FAKTOR-FAKTOR PENYEBAB PANGAN JAJANAN MENJADI TIDAK AMAN

Beberapa dari jenis pangan atau prosedur pengolahan pangan lebih berisiko dibandingkan dengan yang lain. Pangan yang kadar proteinnya tinggi, seperti produk olahan daging dan susu, serta pangan yang membutuhkan waktu lama dalam penyiapannya membutuhkan perhatian khusus dari pihak penjual.

Beberapa faktor teridentifikasi seringkali menjadi penyebab keracunan pangan.
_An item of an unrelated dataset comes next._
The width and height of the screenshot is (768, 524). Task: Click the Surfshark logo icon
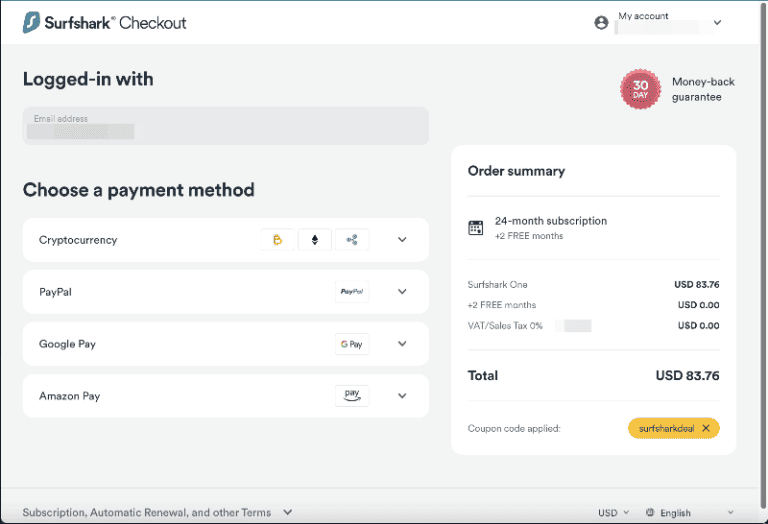32,22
Keracunan pangan biasanya melibatkan satu atau lebih faktor-faktor berikut:

1. Pangan diolah dengan menggunakan bahan baku yang tidak aman, misalnya dari ikan dan hasil laut dari perairan tercemar atau sayur dan buah dari lingkungan yang tercemar.

2. Pendinginan pangan yang tidak sempurna dan penurunan suhu hingga suhu aman (<5oC) dilakukan terlalu lama

3. Adanya waktu tunggu dari persiapan bahan ke proses pemanasan atau pemasakan. Jarak waktu dari persiapan pangan dengan waktu konsumsinya

Page 5: Keamanan pangan jajanan

yang terlalu lama ( lebih dari 4 jam sebelum disajikan) dan disimpan pada suhu ruang memungkinkan mikroba untuk tumbuh dan berkembang biak

4. Pangan terkontaminasi dari pekerja, karena kondisi higiene dan sanitasi pekerja yang buruk. Sebagai contoh, S. aureus terdapat pada kulit dan pekerja yang sakit membawa mikroba patogen seperti Salmonella.

5. Terjadi kontaminasi silang dari pangan mentah, peralatan yang tidak saniter, atau pekerja ke pangan matang, misalnya penambahan bahan mentah yang terkontaminasi ke dalam pangan matang tanpa ada proses pemasakan lanjutan. Misalnya penambahan potongan seledri di atas mie bakso

6. Ketidakcukupan panas untuk membunuh bakteri pada waktu proses pemanasan ulang pangan matang. Jika pemanasan ulang hanya dilakukan pada suhu 60°C atau lebih rendah, hal ini akan merangsang pertumbuhan mikroba. Suhu 5 - 60°C merupakan suhu kritis untuk pertumbuhan mikroba. Suhu penyimpanan panas yang tidak tepat (< 60°C) akan memudahkan mikroba berkembangbiak

7. Penanganan pangan sisa yang tidak tepat, misalnya pangan yang sudah tidak dipakai harus dibuang atau ditempatkan jauh dari pangan yang siap dikonsumsi.